Tuesday, July 7, 2009

Self-destruct mode

It shouldn't surprise that a trickle of stories continues to drip from fawning Obamedia mouths about Sarah Palin and what a blight she was on the McCain campaign and that the fact she now is the face of the Republican Party signals the further demise of conservatism.

What really chaps me, though, is that just as much negativity now is coming from within the McCain campaign itself. The back-biting, the finger-pointing, the CYA ... it makes me want to hurl almost as much as hearing the Squeaker of the House's voice.

I've been saying (screaming) for three years that the only thing that will defeat conservatism is when conservatives stop being conservative. We've had our rearends handed to us in two straight national elections because of that more than anything else. Too many wearing the "R" next to their names have compromised, with Liberals specifically and against conservative principles generally.

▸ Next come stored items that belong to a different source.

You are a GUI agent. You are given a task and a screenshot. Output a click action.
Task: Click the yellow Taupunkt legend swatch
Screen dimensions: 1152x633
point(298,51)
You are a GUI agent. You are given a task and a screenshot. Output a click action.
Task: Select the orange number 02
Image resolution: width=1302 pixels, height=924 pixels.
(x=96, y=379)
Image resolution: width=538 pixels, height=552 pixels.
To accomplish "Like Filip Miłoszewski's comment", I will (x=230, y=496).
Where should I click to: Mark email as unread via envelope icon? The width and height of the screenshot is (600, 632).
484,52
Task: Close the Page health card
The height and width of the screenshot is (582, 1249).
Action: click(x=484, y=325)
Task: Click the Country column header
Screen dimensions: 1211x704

I admire and respect John McCain's honor and service to this country. I backed him, contributed to his campaign and voted for him because I back the party. But at the risk of offending anyone, the man is not a conservative. As I've written and said since January, his most notable "achievements" this decade have been cloaked in compromise and have cut at the core of conservatism.

He became the Republican nominee, in large part, with the help of Democrats and so-called "moderates" in early primary states. He was the Leftist media's candidate of choice throughout the primaries. And now, according to every Liberal voice out there (because they did not gain a supermajority), he again will be the "bridge" Democrats expect to use in the Senate to advance their agenda.

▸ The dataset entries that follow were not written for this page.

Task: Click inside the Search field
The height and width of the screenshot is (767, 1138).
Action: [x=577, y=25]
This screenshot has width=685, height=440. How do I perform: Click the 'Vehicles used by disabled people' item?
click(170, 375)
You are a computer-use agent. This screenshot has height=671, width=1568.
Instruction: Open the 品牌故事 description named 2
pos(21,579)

Think about it. Of what other possible Republican nominee not named Chuck Hagel would that be said?

Compromise? When was the last time Democrats compromised? Besides, that is, when public opinion so vastly swayed them after 9/11 and this summer, when oil flirted with $150 per barrel and the nation screamed "Drill Here!"

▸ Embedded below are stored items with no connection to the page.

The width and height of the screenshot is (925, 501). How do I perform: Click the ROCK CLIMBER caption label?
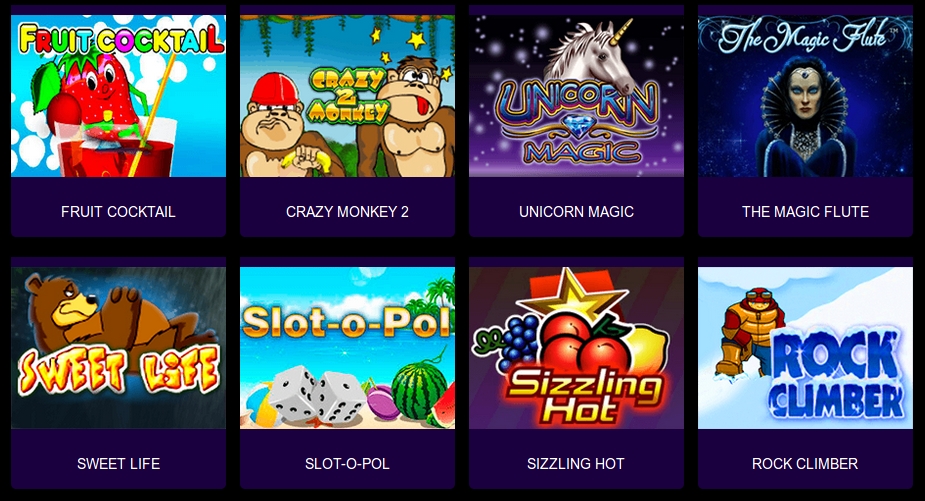coord(805,464)
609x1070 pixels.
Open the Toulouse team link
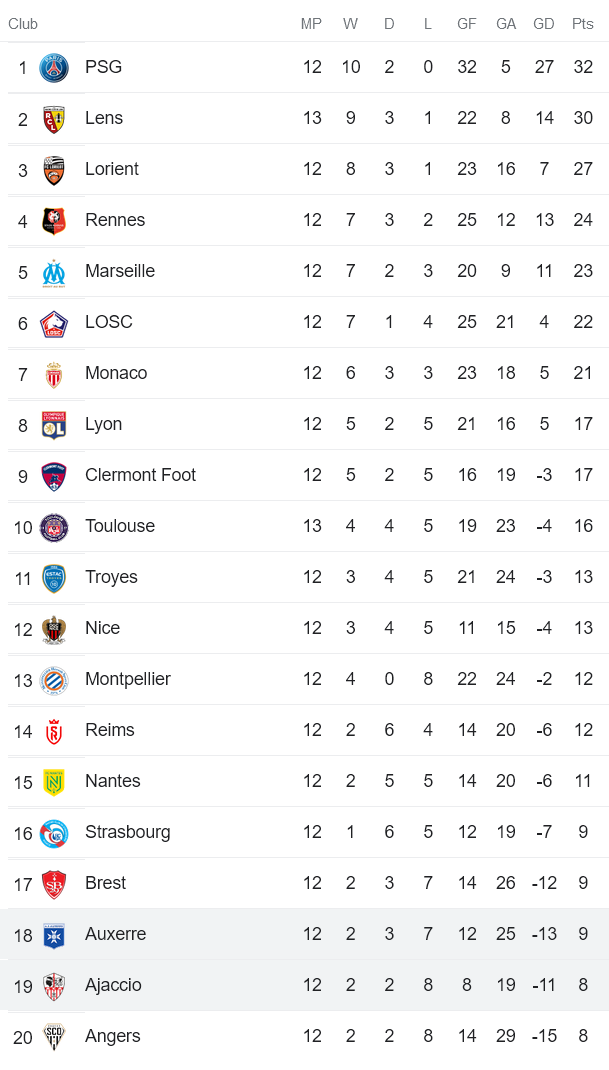point(120,526)
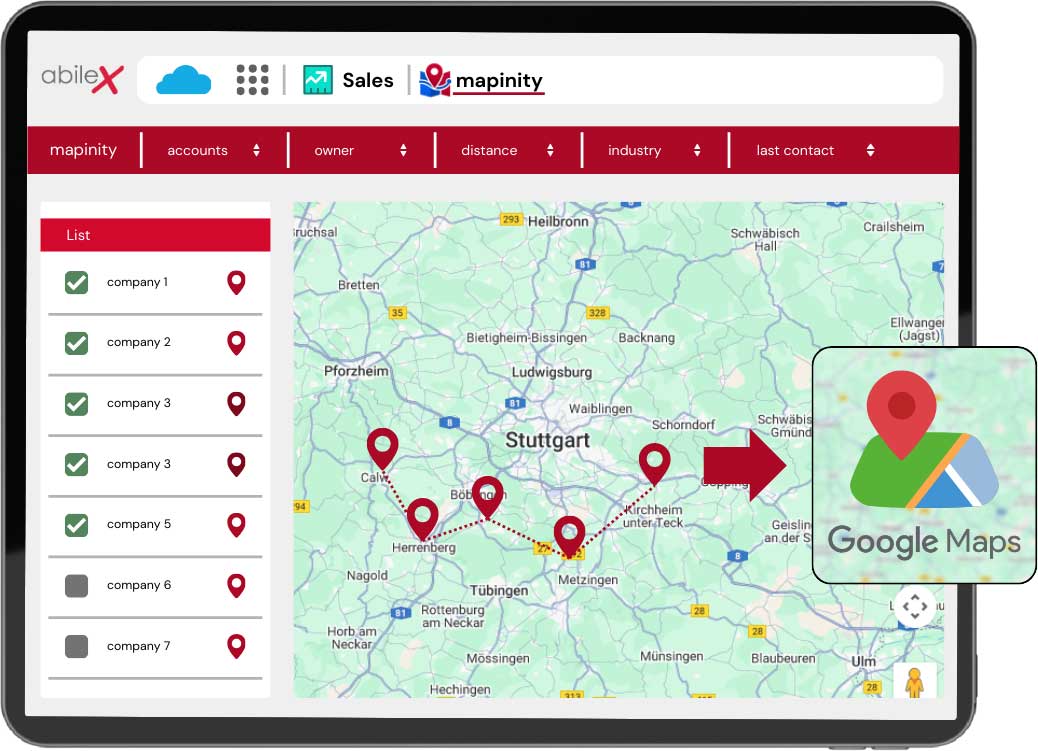Click the abilex logo link
The width and height of the screenshot is (1038, 751).
click(x=81, y=78)
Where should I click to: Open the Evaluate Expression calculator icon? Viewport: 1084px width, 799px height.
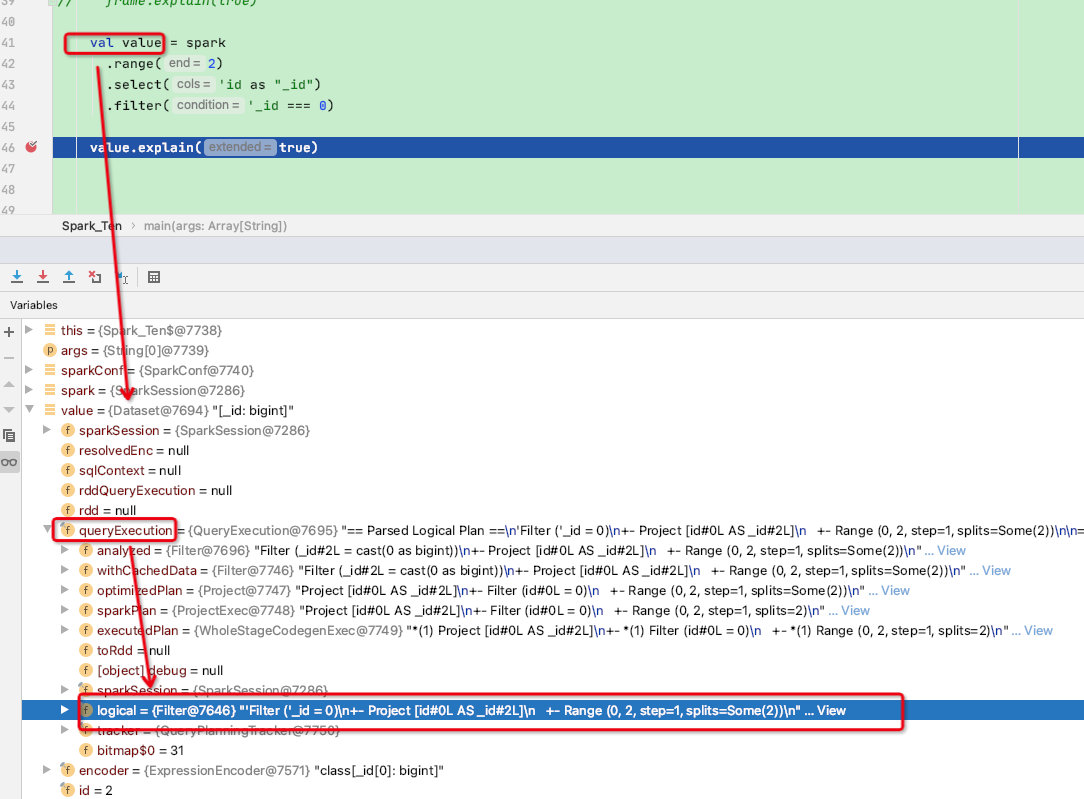pos(154,277)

They haven't. They've only moved further Left. And Republicans have, to a large degree, followed. They've wanted to be liked. They've wanted to get along. They've wanted to compromise.

And now, all this garbage continues to flow about Sarah Palin, and the worst of it is coming from the mouths of those inside the McCain campaign. Those who, like Liberals, don't hesitate to throw about the term "neo-con" and believe that "values" change with the times and, because they believe that, they gladly advance the notion that Reagan Conservatism is dead.

I say that notion is a load of what falls from a cow's behind. Reagan's success came not because he compromised conservative principles and moved to the center but because he drew the center to him.

I realize fully that speculation's worth generally is squat, but I will maintain to the grave that without Sarah Palin, this election would have resulted in ugliness of Dukakis and McGovern proportion. She was the only true conservative in this race. She stands for conservative principles. She doesn't compromise them.

Will she be a viable national candidate again? Who knows?

But I know one thing. If Republicans want to become viable again, rather than slipping even closer to the edge of irrelevancy, they better grow a spine and come back together under the banner of conservatism and fight for those principles.

For compromise with an unyielding adversary breeds capitulation.